Single Atom Substituents in Copper Surfaces May Adsorb Multiple CO Molecules

TL;DR

This study reveals that single atom substituents in copper surfaces can adsorb multiple CO molecules, affecting magnetic and structural properties, which has implications for CO2 electroreduction catalysis.

Contribution

It demonstrates that multiple CO molecules can bind to substitutional metal atoms in copper, challenging the single-molecule adsorption assumption used in prior screening methods.

Findings

Multiple CO molecules bind to substitutional metal atoms in copper.

Binding energies vary with different metal atoms, decreasing for Fe, Co, Ni and increasing for V, Cr, Mn.

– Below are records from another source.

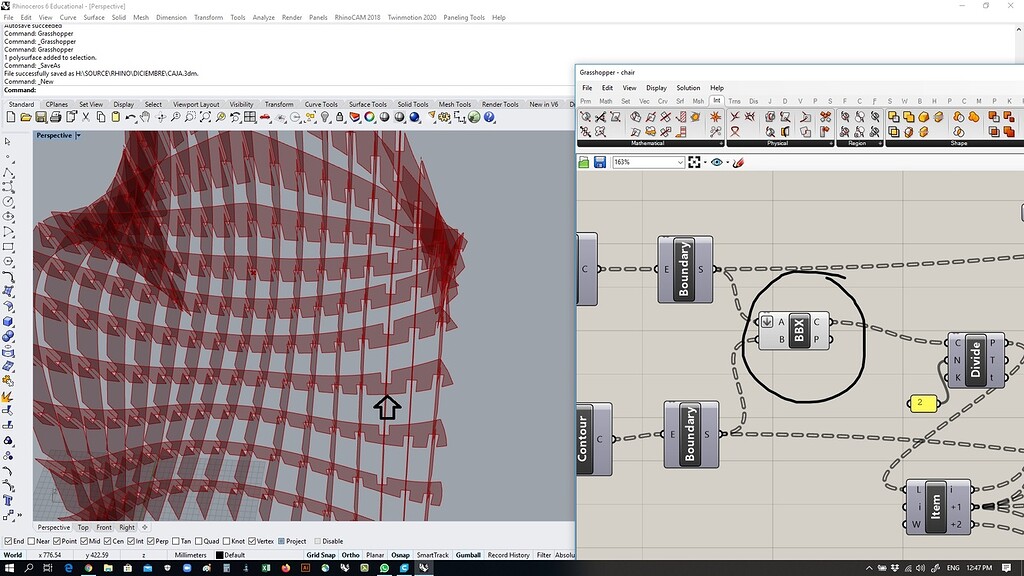Click the Rhino Help question mark icon

(x=489, y=117)
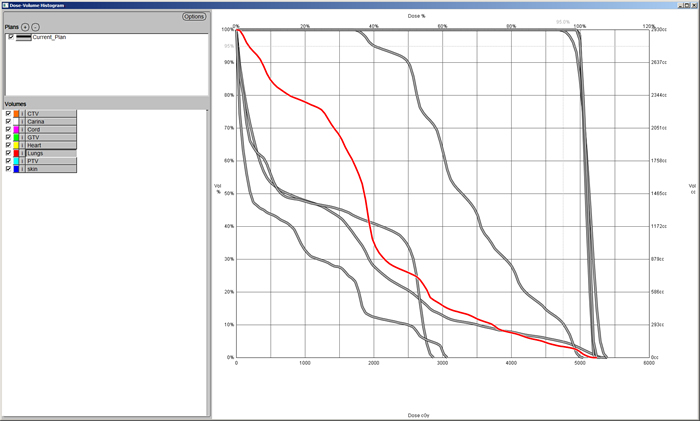Open the info button for skin
The height and width of the screenshot is (421, 700).
(23, 169)
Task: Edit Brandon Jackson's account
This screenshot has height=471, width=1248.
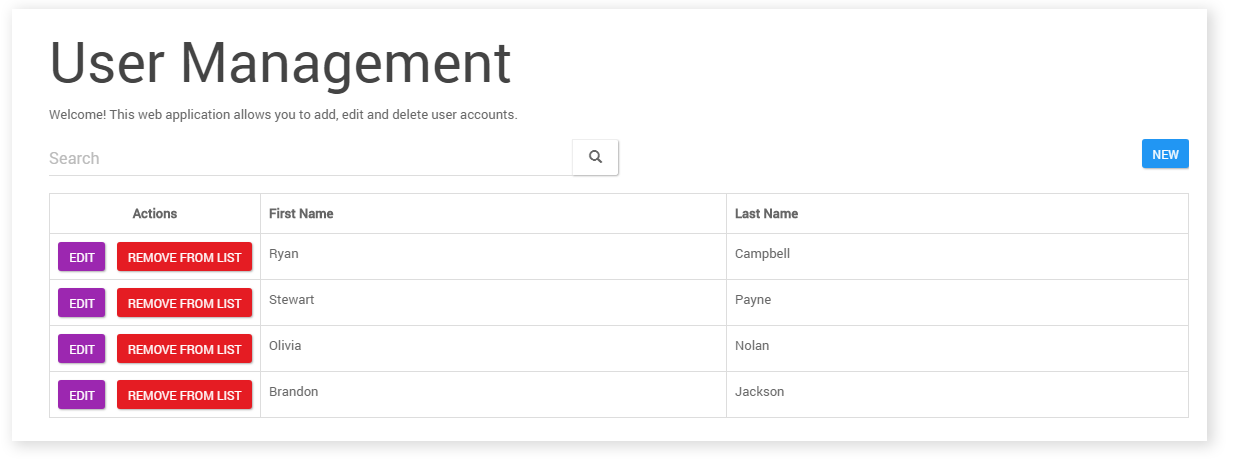Action: pyautogui.click(x=82, y=395)
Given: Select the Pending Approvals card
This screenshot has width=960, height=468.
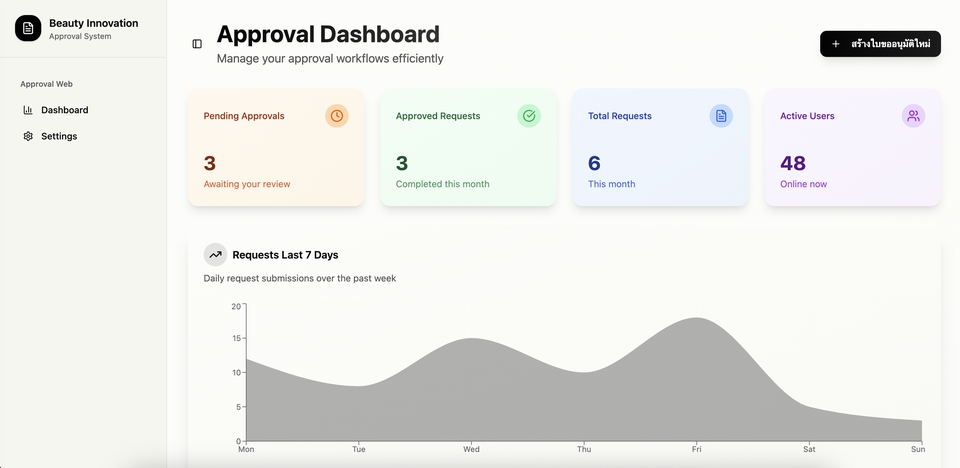Looking at the screenshot, I should [276, 148].
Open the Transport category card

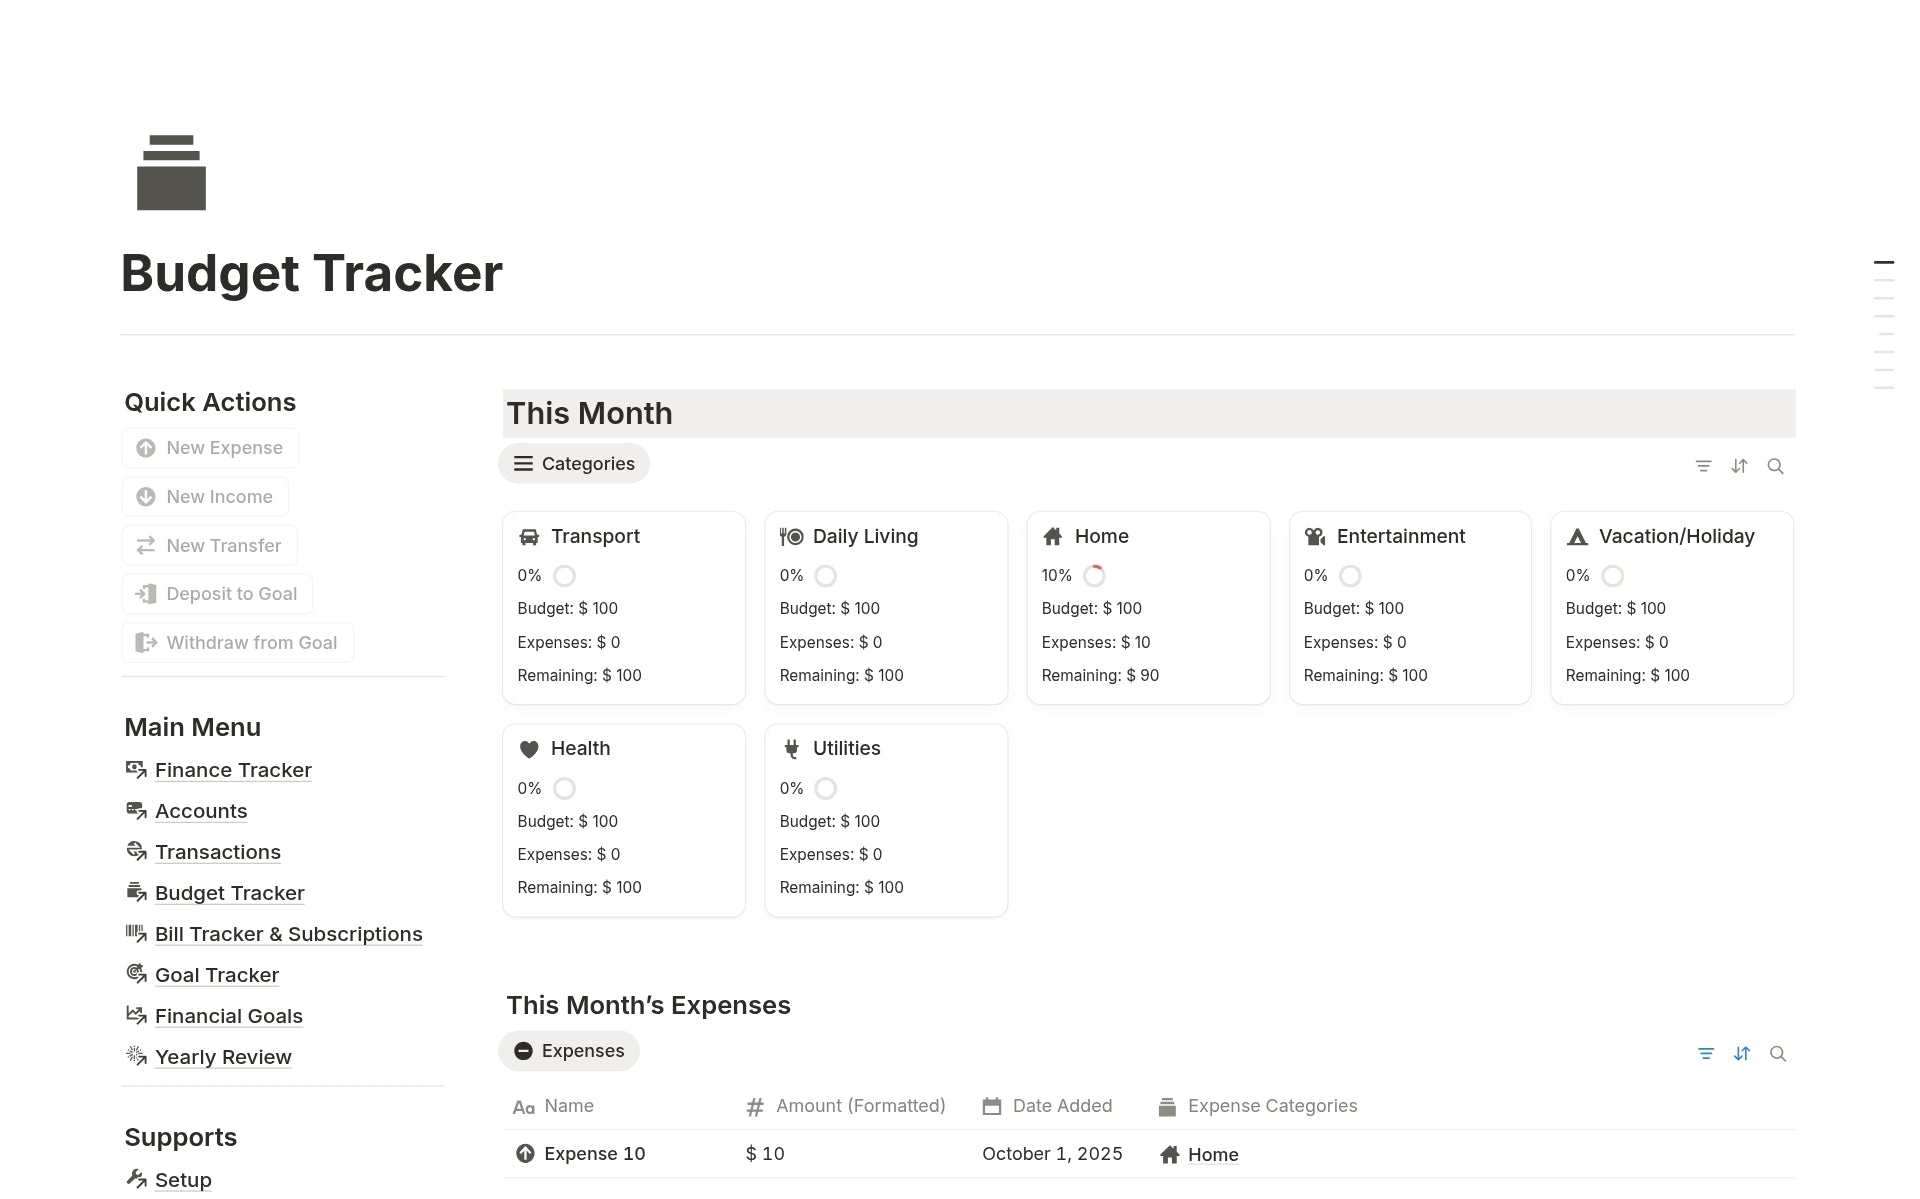click(595, 537)
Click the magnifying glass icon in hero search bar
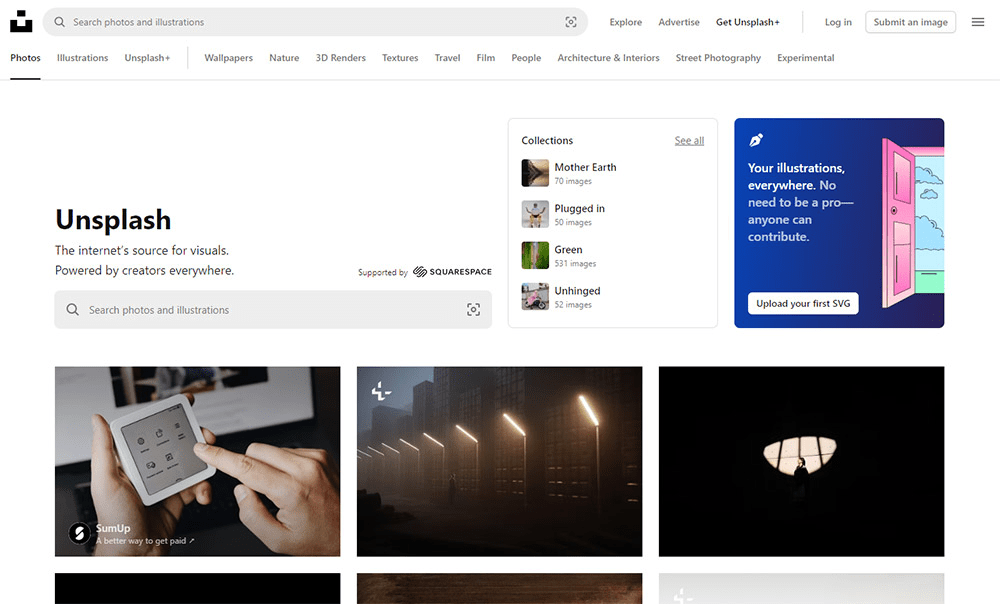The image size is (1000, 604). [x=73, y=310]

CO adsorption significantly alters magnetic moments and atomic positions.

Abstract

Copper is a good CO2 electroreduction catalyst as products beyond CO form, but efficiency and selectivity is low. Experiments have shown that admixture of other elements can help, and computational screening studies have pointed out various promising candidates based on the adsorption of a single CO molecule as a descriptor. Our calculations of CO adsorption on surfaces where a first row transition metal atom replaces a Cu atom show that multiple CO molecules, not just one, bind to the substitutional atom. For Fe, Co, and Ni atoms, a decrease in binding energy is found, but the reverse trend, namely increasing bond strength, is found for V, Cr, and Mn and the first three CO molecules. Magnetic moment, charge, and position of the substitutional atom are also strongly affected by the CO adsorption in most cases. Magnetic moment is stepwise reduced to zero, and the outward displacement of the substitutional atom increased.